Received 8 March 2013; Revised 25 May 2013; Accepted 1 June 2013

Academic Editor: Andreas Sandner-Kiesling

Copyright © 2013 Mei-Hsing Chen et al. This is an open access article distributed under the Creative Commons Attribution License, which permits unrestricted use, distribution, and reproduction in any medium, provided the original work is properly cited.

Abstract

This work represents the first evaluation of the effects of water extract of C. nuda (WE-CN), an edible mushroom, on murine bone marrow-derived dendritic cells (BMDCs) and the potential pathway through which the effects are mediated.
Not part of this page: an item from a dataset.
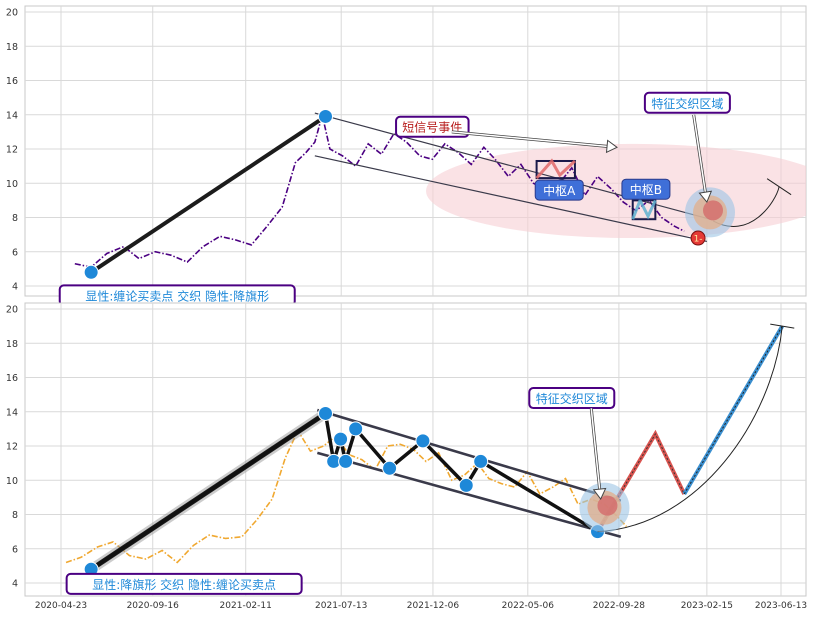  Describe the element at coordinates (596, 449) in the screenshot. I see `bottom-feature-arrow-shaft-inner` at that location. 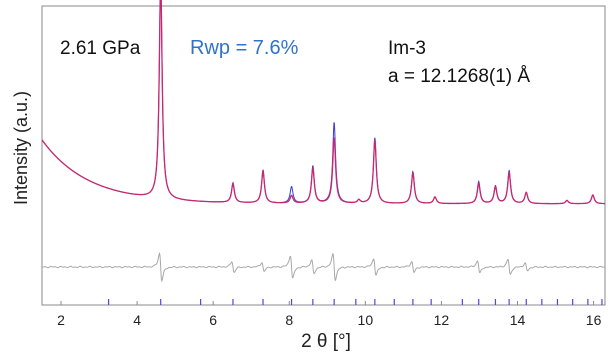 I want to click on annotation-lattice: a = 12.1268(1) Å, so click(x=459, y=76).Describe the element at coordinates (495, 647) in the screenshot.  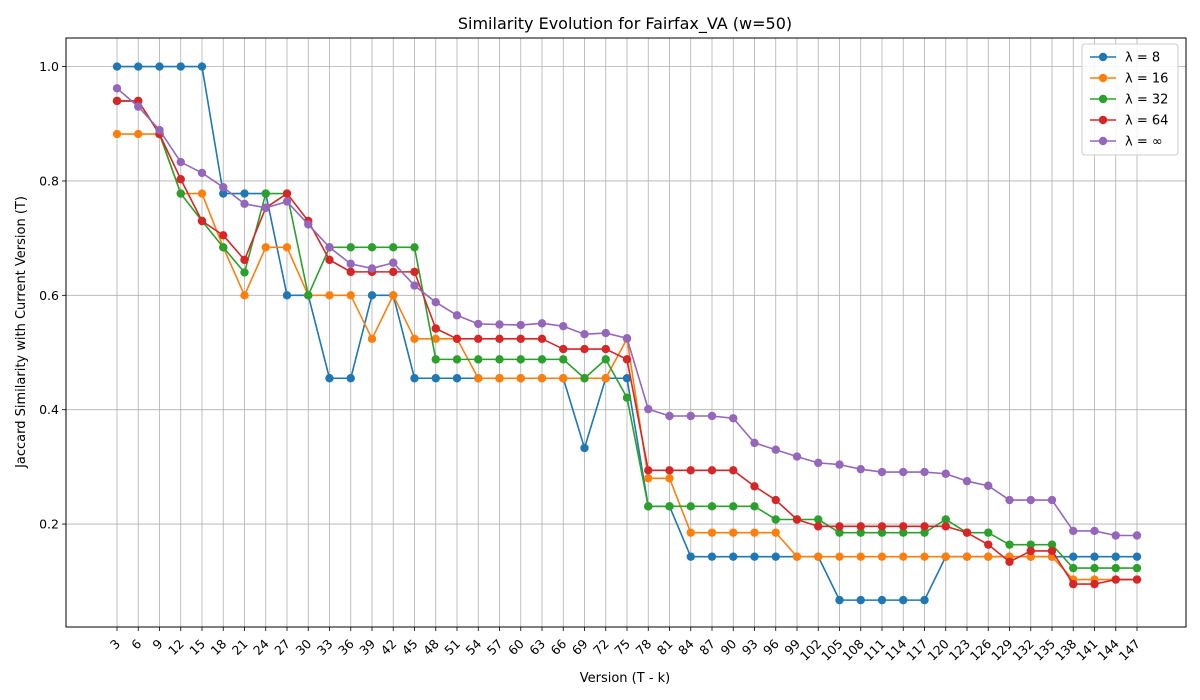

Our experimental results show that WE-CN could induce phenotypic maturation of DCs, as shown by the increased expression of MHC and costimulatory molecules. In addition, it also induced the proinflammatory cytokines expression on DCs and enhanced both the proliferation and IFN-γ secretion of allogenic T cells. Therefore, since WE-CN did not induce maturation of DCs generated from mice with mutated TLR-4 or TLR-2, suggesting that TLR4 and TLR2 might function as membrane receptors for WE-CN. Moreover, the mechanism of action of WE-CN may be mediated by increased phosphorylation of ERK, p38, and JNK mitogen-activated protein kinase (MAPK) and increased NF-κB p65 activity, which are important signaling molecules downstream of TLR-4 and TLR-2. Finally, coimmunization of mice with WE-CN and a HER-2/neu DNA vaccine induced a HER-2/neu-specific Th1 response that resulted in significant inhibition of HER-2/neu overexpressing mouse bladder tumor (MBT-2) growth. These data suggest that WE-CN induces DC maturation through TLR-4 and/or TLR-2 and that WE-CN can be used as an adjuvant in cancer vaccine immunotherapy.